Le soluzioni? «Col tempo è venuta meno un’azione di contrasto abbastanza costosa che prima il ministero della Salute, il Dipartimento antidroga avevano attuato soprattutto sull’onda della legge del 1990. Si sono spenti i riflettori, chiusi i rubinetti dei finanziamenti. La spesa sanitaria ha toccato persino i servizi territoriali tra cui i servizi per le dipendenze che hanno visto diminuire, nel tempo, il numero di servizi pubblici, il numero delle comunità terapeutiche. Lo stesso dipartimento antidroga è depotenziato non c’è più un comitato tradizionale, sono ormai dieci anni che non si organizzano conferenze nazionali sulla droga – prevista per legge ogni tre anni – tutto è stato lasciato andare».

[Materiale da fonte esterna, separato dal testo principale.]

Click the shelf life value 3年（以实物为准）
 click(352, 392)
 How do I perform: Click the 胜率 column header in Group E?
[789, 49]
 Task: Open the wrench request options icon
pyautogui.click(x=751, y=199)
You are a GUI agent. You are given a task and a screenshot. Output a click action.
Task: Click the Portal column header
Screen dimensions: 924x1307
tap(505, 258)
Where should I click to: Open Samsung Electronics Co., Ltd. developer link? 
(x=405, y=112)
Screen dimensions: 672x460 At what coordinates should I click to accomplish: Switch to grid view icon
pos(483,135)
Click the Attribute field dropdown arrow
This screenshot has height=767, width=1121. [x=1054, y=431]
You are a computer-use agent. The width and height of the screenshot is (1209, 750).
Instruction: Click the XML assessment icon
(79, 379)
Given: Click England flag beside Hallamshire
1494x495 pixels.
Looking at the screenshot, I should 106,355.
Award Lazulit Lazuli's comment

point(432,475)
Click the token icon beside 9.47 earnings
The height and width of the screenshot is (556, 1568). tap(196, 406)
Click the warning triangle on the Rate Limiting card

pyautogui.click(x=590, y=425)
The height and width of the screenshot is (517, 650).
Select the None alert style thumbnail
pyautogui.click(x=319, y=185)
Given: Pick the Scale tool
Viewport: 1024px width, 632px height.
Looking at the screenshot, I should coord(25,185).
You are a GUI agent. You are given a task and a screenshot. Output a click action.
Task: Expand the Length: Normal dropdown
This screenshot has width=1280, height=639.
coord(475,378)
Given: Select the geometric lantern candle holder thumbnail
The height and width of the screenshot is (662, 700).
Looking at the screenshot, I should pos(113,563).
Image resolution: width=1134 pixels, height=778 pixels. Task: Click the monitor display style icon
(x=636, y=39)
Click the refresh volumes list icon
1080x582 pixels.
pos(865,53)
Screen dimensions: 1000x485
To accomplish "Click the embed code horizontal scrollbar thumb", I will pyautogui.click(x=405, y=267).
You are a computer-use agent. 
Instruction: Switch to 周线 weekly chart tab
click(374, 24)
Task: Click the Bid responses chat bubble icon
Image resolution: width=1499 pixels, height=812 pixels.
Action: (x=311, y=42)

«Per tutto questo mondo – continua Grasso – esiste la necessità di ripensarsi. Di trovare una chiave d’accesso a un vissuto giovanile in cui i consumi sono inseriti nel contesto del divertimento, sono droghe di compartecipazione e non di estraniazione, quindi tra i giovani non esiste un vero e proprio pregiudizio. I giovani che si avvicinano alle sostanze obbediscono a un principio di autoregolazione con sbalzi e abusi per poi cessare il consumo. Alcuni, invece ne sviluppano la dipendenza. Le caratteristiche sono riconducibili a persone destabilizzate che manifestano problematiche di tipo personale, di disagio, di sofferenza, di personalità. Sono quelli che con più facilità possono sviluppare una dipendenza perché la sostanza a loro non dà solo il piacere legato al consumo, ma riescono a stare bene con se stessi in un momento di tregua, di tranquillità. A questi ragazzi dobbiamo di nuovo imparare a parlare, con servizi che devono per forza essere territoriali, vicini, e attivi, anche se sono proprio i servizi che più di tutti sono stati scientemente smontati. Questi ragazzi non verranno mai a bussare alla nostra porta, noi li dobbiamo andare a trovare».